Le Premier ministre Manuel Valls et plusieurs cercles de réflexion veulent faire de la réforme du droit du travail le grand dossier de la rentrée. La grande idée du moment : faire passer le code du travail au second plan.
C’est un cadeau empoisonné que le président François Hollande a fait à Myriam El Khomri en la propulsant, mercredi 2 septembre, au ministère du Travail pour y remplacer François Rebsamen. La nouvelle ministre du Travail va devoir plancher sur ce qui s’annonce comme le grand chantier économique et social de la rentrée voire de l’année, d’après "Les Échos" : la réforme du marché du travail.
"Big bang" social
La question semble être à la mode. Le Premier ministre Manuel Valls n’a-t-il pas fustigé les lourdeurs du code du travail lors du discours de clôture de l’université d’été du Parti socialiste à la Rochelle, lundi 31 août ? Elles seraient un frein à la croissance et donc à l’emploi. En outre, la remise du rapport sur les évolutions du code du travail, qui doit intervenir dans le courant du mois de septembre, est attendue comme un temps fort de la rentrée par le gouvernement.

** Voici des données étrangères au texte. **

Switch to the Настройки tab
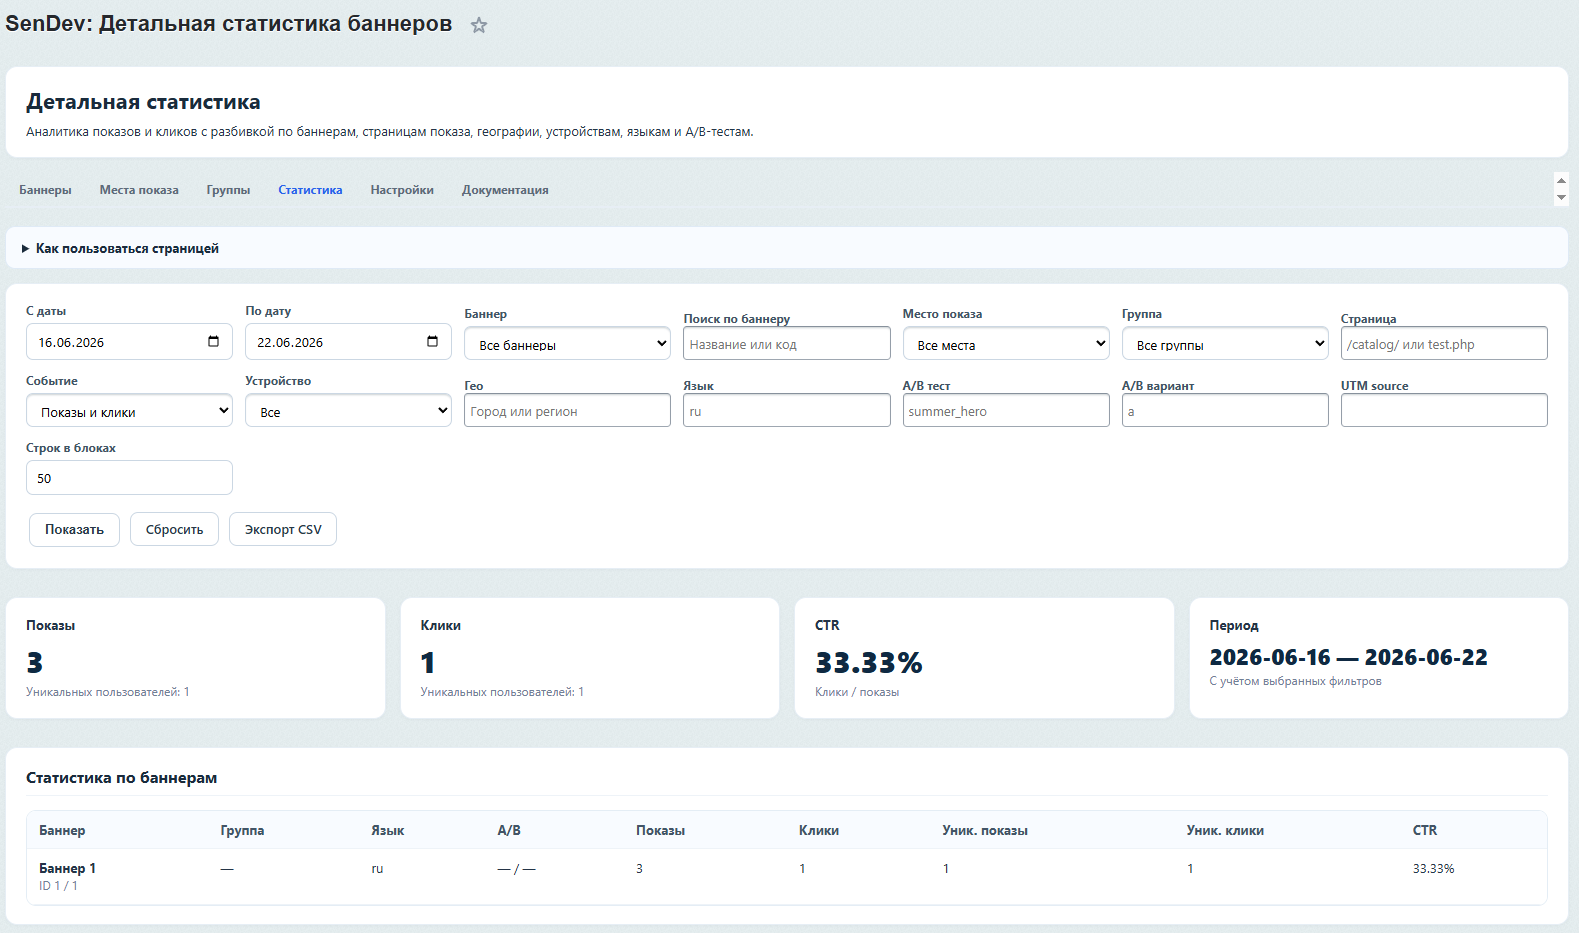Image resolution: width=1579 pixels, height=933 pixels. [402, 190]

Deux cercles de réflexion, le très libéral Institut Montaigne et Terra Nova (plus à gauche), servent, cette semaine, l’apéritif avec leurs rapports respectifs sur la "révolution du droit du travail". Les deux think tanks, peu habitués à être sur la même longueur d’onde, sont d’accord sur un point central : les accords de branche ou, même d’entreprise, doivent primer sur les règles du code du travail.
Cette proposition a tout du "big bang" social. La règle actuelle veut que le code du travail fixe les normes, et les accords d’entreprise ne peuvent y déroger sauf circonstances exceptionnelles (comme les accords de maintien de l’emploi qui peuvent jouer sur le temps de travail légal et le salaire pour sauver une entreprise de la faillite).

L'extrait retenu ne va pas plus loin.